For many years, our level I trauma center has followed the National guideline for the field triage of injured patients. According to these guidelines, field triage attempts to distinguish trauma patients that must be transported to the highest-level trauma center available from other trauma patients who do not require the highest level trauma center and can be treated in other facilities [8]. Our hospital serves as the sole major healthcare facility in southern Israel, encompassing over half of the state land area and serving a population of about one million people. Consequently, all trauma patients within our area are transported to our Level I trauma center, regardless of whether they require such a high level of care. This situation has resulted in unnecessary activations of trauma teams, high costs and inefficient resource utilization. To address this issue, we accompanied the field triage process with an in- hospital triage system. The in-hospital triage system is a two-tiered TTA system that aims to differentiate between major and minor trauma patients, activating the Full Trauma Team (FTT) only for major trauma cases and the Limited Trauma Team (LTT) for minor trauma cases.
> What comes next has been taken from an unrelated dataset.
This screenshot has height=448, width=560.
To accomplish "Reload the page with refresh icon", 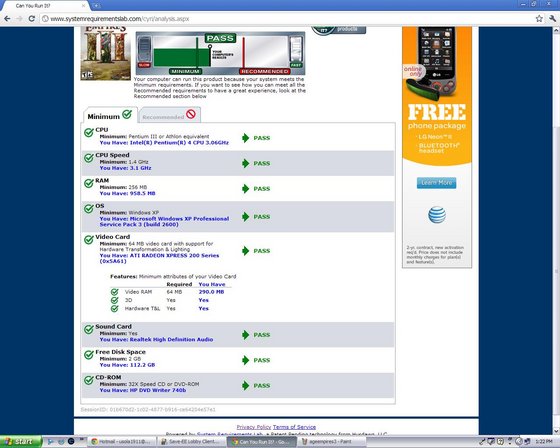I will [31, 19].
The aim of this study is to evaluate the effectiveness of this new triage system.
Methods
Design, settings and participants
A retrospective cohort study of trauma patients admitted to our Level I trauma center at Soroka University Medical Center, from February 1 to November 30, 2022.
Data collection
The Chameleon medical record was used to gain information regarding the level of TTA for each patient. Data collected from the trauma registry were demographic information such as age and gender, type of injury, helicopter transport, transfer from another hospital, vital signs on admission, breathing method upon hospital entry, injury severity scoring systems (Injury Severity Score (ISS), New Injury Severity Score (NISS), Revised Trauma Score (RTS), Glasgow Coma Score (GCS) and Probability of survival calculated based on TRISS system), need for critical procedures in the emergency department (ED) including, endotracheal intubation, chest tube insertion, receiving blood products and requiring massive transfusion protocol (MTP), need for surgical intervention, direct transfer from the ED to the operating room (OR), need for specific emergency operations (craniotomy, laparotomy and thoracotomy), need for mechanical ventilation, Intensive Care Unit (ICU) admission, and hospital length of stay (LOS).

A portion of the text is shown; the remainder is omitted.